The idea may be old, and yet the execution is definitely modern!

itch-setup is not a self-extracting file, it validates the version folder, comparing it against a signature, healing files that are missing.

For initial install, all files are missing, so it extracts them all (it does so without storing the archive itself on disk - extraction is done on-the-fly, while it's being downloaded). For corrupted installations, it just repairs the files that need to be repaired. For upgrades, it applies optimized patches (the same software is used both for installation and updates).

Also, it's all open-source (see Github repo), and the same codebase runs on Windows, Linux, and macOS - except for the interface, which is native to each OS, of course. On top of that, it allows the app to self-update seamlessly on all three platforms.

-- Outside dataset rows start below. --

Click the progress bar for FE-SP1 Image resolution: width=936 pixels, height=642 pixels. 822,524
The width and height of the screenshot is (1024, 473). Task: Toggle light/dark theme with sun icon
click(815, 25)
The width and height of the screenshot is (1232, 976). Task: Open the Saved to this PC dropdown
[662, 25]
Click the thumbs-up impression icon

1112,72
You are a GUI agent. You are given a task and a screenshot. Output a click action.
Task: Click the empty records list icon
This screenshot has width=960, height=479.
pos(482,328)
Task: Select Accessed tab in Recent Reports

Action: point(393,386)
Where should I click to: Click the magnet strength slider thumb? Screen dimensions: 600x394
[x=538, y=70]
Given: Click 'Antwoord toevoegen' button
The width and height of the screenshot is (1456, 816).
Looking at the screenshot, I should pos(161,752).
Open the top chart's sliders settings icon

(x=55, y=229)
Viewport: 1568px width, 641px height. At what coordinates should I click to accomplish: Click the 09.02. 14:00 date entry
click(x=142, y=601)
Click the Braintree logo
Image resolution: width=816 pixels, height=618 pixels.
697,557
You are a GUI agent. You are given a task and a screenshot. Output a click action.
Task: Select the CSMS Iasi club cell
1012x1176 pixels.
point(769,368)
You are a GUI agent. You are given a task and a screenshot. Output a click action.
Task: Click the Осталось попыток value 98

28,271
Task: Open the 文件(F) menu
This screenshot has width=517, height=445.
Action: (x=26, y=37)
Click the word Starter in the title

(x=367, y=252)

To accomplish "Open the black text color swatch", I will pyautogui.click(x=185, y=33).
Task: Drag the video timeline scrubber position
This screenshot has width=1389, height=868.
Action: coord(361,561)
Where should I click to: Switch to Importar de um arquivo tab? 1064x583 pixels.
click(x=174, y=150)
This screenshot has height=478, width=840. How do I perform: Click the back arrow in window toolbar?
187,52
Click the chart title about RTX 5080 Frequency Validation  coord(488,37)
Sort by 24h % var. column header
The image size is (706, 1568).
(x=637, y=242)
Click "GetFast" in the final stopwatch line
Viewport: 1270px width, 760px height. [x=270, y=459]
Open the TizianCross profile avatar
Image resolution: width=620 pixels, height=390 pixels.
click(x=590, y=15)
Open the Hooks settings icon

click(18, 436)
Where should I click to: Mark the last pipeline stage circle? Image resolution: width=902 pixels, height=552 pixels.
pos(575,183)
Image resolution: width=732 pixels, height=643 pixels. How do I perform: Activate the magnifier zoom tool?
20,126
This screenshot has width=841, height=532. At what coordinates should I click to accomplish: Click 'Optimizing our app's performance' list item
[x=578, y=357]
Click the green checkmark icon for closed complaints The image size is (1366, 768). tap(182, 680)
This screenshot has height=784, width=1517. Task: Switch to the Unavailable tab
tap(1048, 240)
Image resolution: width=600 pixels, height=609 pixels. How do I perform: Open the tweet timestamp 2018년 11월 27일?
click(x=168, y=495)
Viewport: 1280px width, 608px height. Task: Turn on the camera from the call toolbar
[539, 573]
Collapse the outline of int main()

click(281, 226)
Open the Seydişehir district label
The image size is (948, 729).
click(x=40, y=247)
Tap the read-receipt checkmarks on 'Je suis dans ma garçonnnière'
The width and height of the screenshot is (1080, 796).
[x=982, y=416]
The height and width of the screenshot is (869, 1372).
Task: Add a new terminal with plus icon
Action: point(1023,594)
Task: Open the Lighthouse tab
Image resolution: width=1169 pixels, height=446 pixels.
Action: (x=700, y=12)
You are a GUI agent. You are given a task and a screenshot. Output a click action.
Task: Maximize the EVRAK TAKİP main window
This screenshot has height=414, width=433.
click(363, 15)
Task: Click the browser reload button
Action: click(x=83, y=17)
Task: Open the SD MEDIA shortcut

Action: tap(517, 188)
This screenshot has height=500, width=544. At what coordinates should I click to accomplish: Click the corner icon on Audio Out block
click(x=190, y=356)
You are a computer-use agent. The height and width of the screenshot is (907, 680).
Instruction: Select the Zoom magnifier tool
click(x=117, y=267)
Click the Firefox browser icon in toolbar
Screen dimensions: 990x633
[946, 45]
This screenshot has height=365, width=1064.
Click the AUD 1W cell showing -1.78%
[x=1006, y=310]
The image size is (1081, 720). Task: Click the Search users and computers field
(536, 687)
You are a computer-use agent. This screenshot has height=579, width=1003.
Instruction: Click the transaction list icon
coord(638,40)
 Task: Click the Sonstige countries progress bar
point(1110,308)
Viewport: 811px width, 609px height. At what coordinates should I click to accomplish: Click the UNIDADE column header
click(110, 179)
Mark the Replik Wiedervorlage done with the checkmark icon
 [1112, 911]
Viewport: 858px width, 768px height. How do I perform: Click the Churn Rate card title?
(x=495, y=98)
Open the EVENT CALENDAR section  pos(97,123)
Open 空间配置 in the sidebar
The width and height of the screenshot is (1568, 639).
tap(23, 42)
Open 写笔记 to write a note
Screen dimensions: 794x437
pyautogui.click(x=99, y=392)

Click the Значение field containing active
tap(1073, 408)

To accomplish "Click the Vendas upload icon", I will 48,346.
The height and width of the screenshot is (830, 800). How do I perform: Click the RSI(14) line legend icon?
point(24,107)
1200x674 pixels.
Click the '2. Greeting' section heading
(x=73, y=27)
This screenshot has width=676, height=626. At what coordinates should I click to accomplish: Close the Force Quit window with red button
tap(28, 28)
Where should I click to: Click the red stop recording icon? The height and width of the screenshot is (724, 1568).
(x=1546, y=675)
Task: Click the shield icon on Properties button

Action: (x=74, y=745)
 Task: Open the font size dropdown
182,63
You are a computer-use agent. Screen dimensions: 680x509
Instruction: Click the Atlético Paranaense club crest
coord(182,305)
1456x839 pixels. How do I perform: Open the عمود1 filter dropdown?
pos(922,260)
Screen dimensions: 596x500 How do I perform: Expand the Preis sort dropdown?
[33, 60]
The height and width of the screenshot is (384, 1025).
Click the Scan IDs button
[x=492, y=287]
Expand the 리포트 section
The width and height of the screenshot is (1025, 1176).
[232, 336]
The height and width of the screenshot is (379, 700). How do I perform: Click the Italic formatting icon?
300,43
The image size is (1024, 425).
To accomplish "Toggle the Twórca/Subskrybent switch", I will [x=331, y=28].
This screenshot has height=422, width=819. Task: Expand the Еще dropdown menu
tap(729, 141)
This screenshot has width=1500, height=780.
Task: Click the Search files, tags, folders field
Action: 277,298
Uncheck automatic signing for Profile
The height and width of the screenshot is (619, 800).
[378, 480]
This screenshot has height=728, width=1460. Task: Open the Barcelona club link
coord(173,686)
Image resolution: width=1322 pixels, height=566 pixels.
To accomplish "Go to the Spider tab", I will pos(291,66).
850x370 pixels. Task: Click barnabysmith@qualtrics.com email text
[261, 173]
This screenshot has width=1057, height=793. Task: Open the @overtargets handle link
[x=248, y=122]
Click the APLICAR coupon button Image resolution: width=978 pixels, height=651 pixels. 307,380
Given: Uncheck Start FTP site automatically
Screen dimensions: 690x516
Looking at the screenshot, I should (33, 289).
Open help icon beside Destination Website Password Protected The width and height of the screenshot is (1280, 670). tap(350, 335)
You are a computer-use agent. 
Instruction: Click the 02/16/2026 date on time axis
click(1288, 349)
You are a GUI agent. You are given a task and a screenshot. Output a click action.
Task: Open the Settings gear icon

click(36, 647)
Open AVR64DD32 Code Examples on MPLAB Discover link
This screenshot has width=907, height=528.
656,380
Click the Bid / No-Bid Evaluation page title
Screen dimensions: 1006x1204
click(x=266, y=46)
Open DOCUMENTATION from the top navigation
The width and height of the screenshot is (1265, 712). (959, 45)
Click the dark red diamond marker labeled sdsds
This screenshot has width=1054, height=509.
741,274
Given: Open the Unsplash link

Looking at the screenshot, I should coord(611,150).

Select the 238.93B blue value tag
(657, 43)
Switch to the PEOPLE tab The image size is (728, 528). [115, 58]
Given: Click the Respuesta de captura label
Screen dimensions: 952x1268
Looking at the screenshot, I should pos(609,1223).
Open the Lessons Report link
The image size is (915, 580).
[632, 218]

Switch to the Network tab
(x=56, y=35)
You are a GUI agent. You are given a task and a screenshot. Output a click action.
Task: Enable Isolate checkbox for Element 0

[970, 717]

I've wrestled with distro-specific packages (and even new, "self-contained", "sandboxed" formats like AppImage, Flatpak, Snap) before, but at that time we don't have the resources to support it. Investing a few months of part-time work on our own unified setup solution is already a small miracle in itself :)

If we end up shipping a Flatpak or Snap, it'll be for itch-setup, which will in turn install the itch app. It's not in my TODO list for the immediate future though!

Well the app is still broken on my machine. Maybe it's worth investing in a slightly more reliable update mechanism rather than trying to roll your own?

Hey Michael,

I'm just now seeing your other message, which seems to be a relatively trivial itch-setup bug. I'll reply to your other thread about it!